REQUIRED ACTION :: Among these records, which lines include "below"? Copy them out.

[Stored items from a collection]
-------------------------

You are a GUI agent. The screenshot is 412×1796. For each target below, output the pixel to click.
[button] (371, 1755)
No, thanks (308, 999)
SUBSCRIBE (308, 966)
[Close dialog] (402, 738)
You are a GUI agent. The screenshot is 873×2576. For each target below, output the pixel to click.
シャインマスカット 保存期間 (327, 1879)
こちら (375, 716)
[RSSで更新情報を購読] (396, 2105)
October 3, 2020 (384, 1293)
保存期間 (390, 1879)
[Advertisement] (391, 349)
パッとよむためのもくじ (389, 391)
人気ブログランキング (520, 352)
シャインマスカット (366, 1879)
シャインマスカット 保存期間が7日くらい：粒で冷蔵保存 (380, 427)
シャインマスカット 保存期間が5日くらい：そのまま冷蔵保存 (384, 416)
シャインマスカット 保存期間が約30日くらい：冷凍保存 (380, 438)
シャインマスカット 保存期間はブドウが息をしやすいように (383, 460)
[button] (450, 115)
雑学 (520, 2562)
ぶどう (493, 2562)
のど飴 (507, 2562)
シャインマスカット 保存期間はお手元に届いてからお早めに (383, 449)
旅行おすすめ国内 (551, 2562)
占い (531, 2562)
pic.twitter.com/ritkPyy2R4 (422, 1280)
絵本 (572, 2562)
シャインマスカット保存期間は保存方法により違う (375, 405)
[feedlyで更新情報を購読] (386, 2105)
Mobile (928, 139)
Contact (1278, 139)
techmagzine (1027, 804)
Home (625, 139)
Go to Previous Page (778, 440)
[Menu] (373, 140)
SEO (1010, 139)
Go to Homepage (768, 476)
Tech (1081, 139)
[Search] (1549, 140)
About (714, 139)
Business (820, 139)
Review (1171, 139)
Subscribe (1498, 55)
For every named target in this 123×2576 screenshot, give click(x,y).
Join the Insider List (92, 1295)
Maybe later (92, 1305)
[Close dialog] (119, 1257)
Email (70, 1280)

-------------------------

EXERCISE RESPONSE ::
You are a GUI agent. The screenshot is 412×1796. For each target below, output the pixel to click.
You are a GUI agent. The screenshot is 873×2576. For each target below, output the pixel to click.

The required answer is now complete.